三重県いなべ市の鞍掛峠で滑落事故、名古屋市の70代男性が死亡
2026年4月12日午後1時15分ごろ、三重県いなべ市藤原町本郷にある「鞍掛峠(くらかけとうげ)」で、下山中の名古屋市南区柴田町1丁目に住む無職の橋本伸一郎さん(70)が、登山道から約30メートル下の崖下に滑落する事故が発生しました。
妻が目撃し、別の登山客が通報
事故当時、橋本さんは妻(68)と一緒に登山をしており、妻が滑落の瞬間を目撃しました。
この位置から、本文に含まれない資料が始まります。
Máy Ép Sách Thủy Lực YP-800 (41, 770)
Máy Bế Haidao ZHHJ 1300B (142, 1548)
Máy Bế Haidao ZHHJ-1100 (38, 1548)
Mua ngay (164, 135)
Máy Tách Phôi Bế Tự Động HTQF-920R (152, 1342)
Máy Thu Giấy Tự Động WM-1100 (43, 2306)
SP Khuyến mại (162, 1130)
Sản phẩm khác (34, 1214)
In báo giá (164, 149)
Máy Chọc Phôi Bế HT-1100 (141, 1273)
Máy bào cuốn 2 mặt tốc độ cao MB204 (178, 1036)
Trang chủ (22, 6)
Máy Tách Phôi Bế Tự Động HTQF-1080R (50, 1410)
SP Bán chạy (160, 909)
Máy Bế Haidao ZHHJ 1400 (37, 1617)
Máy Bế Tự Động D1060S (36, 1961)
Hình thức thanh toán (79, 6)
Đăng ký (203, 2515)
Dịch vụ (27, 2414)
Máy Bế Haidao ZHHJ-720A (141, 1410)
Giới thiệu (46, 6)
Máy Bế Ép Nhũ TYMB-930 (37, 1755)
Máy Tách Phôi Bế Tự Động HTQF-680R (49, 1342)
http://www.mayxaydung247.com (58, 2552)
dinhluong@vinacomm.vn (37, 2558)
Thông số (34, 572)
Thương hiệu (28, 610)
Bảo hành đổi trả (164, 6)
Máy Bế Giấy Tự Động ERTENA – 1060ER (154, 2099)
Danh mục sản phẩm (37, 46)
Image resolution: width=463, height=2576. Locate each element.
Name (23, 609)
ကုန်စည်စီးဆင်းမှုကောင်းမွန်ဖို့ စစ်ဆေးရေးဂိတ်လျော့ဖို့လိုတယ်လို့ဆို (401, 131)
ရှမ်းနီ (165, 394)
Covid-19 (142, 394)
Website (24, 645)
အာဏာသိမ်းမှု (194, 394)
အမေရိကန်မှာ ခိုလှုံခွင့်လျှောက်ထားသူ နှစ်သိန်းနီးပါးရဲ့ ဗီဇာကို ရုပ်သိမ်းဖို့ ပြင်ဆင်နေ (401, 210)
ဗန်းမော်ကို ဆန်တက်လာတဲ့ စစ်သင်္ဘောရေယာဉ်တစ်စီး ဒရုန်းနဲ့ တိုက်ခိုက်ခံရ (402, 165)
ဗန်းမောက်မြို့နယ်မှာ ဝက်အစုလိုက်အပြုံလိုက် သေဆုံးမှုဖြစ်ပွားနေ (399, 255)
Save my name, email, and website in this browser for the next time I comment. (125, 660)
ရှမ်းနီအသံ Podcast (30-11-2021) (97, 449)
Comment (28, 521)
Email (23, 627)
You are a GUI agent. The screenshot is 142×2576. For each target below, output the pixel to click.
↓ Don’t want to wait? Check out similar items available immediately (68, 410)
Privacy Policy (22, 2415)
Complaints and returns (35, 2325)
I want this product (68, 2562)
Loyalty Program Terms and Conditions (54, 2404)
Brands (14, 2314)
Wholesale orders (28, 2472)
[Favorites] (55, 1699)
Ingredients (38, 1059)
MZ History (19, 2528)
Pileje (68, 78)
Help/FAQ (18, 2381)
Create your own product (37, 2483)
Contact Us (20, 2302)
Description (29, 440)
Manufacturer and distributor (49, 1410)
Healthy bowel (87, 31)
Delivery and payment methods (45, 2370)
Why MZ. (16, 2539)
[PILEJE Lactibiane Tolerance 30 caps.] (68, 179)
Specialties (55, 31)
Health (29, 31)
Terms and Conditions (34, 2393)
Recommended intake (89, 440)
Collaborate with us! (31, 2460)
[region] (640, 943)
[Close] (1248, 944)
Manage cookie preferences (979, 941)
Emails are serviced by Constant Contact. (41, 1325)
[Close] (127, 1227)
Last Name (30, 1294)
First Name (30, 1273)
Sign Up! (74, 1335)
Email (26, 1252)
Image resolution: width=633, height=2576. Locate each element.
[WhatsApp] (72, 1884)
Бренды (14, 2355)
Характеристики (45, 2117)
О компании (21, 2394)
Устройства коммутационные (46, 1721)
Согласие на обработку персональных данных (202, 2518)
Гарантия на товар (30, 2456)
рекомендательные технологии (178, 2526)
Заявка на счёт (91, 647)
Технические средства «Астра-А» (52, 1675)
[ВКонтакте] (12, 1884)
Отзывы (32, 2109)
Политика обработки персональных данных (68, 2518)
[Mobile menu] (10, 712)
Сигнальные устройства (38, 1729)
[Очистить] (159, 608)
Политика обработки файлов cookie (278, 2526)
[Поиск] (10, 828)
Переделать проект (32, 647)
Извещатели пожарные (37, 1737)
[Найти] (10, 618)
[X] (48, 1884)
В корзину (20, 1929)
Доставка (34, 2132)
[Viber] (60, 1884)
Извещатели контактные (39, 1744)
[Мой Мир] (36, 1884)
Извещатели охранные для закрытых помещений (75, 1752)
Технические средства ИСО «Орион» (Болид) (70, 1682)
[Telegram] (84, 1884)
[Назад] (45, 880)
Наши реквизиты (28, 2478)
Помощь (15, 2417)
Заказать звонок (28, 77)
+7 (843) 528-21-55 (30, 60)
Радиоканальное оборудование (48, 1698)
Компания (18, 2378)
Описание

妻はすぐに近くにいた別の登山客に助けを求め、その登山客が110番通報を行いました。いなべ警察署の山岳警備隊と地元消防隊が直ちに出動し、現場での捜索活動を開始しました。
約4時間後に発見、死亡が確認される
滑落から約4時間後、捜索隊が沢で倒れている橋本さんを発見しました。しかし、その場で死亡が確認されました。いなべ警察署によると、死因は体を強く打ったことによる多発外傷とみられています。現場は急峻な地形で、救助活動にも困難が伴ったと伝えられています。
登山歴50年以上のベテラン登山者
橋本さんは登山歴が50年以上というベテランの登山者でした。事故当日は午前9時ごろから妻と2人で鞍掛峠の登山道に入り、御池岳などを巡るルートを歩いていました。下山途中に事故が発生したことから、疲労や足元の不意の滑りが原因の一つとして考えられていますが、詳細な状況は現在も調査中です。
地域の登山安全への警鐘
この事故は、経験豊富な登山者でも不測の事態が起こり得ることを示しています。鞍掛峠は自然豊かな山岳地帯として知られていますが、一部の区間では急な斜面や滑りやすい路面があるため、注意が必要です。地元自治体や警察は、登山者に対して以下の点を呼びかけています。
- 天候や体調を考慮した計画の立案
- 適切な装備の着用と点検
- 単独行動を避け、複数人での登山を心がけること
- 緊急時の連絡手段を確保しておくこと
今後、いなべ警察署は事故の詳細な原因を究明し、再発防止策を検討する予定です。地域の登山コミュニティからは、安全対策の強化を求める声が上がっています。